> **PROBLEM REQUIREMENTS**
Nothing but the line with "Viewport: 2423px width, 1512px height." and the lines after it, through the end of the records below, is to be repeated, exactly as it is.

[Stored items]
-------

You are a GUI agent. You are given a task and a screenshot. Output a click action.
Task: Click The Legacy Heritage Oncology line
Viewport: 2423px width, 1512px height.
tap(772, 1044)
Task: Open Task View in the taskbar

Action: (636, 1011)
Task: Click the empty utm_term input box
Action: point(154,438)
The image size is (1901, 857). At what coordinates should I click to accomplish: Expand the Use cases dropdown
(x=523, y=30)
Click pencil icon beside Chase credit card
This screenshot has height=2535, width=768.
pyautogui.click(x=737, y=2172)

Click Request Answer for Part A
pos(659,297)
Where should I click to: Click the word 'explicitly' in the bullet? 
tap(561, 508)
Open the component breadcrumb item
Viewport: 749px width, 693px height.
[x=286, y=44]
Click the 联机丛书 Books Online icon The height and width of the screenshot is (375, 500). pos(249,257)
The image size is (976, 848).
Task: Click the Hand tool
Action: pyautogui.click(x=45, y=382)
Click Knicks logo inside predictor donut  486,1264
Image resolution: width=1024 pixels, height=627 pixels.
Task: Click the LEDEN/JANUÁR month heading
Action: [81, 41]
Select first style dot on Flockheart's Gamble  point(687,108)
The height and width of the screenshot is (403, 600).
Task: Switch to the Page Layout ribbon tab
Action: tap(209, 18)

-------

> **TASK OUTPUT**
Viewport: 2423px width, 1512px height.
tap(772, 1044)
Task: Open Task View in the taskbar

Action: (636, 1011)
Task: Click the empty utm_term input box
Action: point(154,438)
The image size is (1901, 857). At what coordinates should I click to accomplish: Expand the Use cases dropdown
(x=523, y=30)
Click pencil icon beside Chase credit card
This screenshot has height=2535, width=768.
pyautogui.click(x=737, y=2172)

Click Request Answer for Part A
pos(659,297)
Where should I click to: Click the word 'explicitly' in the bullet? 
tap(561, 508)
Open the component breadcrumb item
Viewport: 749px width, 693px height.
[x=286, y=44]
Click the 联机丛书 Books Online icon The height and width of the screenshot is (375, 500). pos(249,257)
The image size is (976, 848).
Task: Click the Hand tool
Action: pyautogui.click(x=45, y=382)
Click Knicks logo inside predictor donut  486,1264
Image resolution: width=1024 pixels, height=627 pixels.
Task: Click the LEDEN/JANUÁR month heading
Action: [81, 41]
Select first style dot on Flockheart's Gamble  point(687,108)
The height and width of the screenshot is (403, 600).
Task: Switch to the Page Layout ribbon tab
Action: tap(209, 18)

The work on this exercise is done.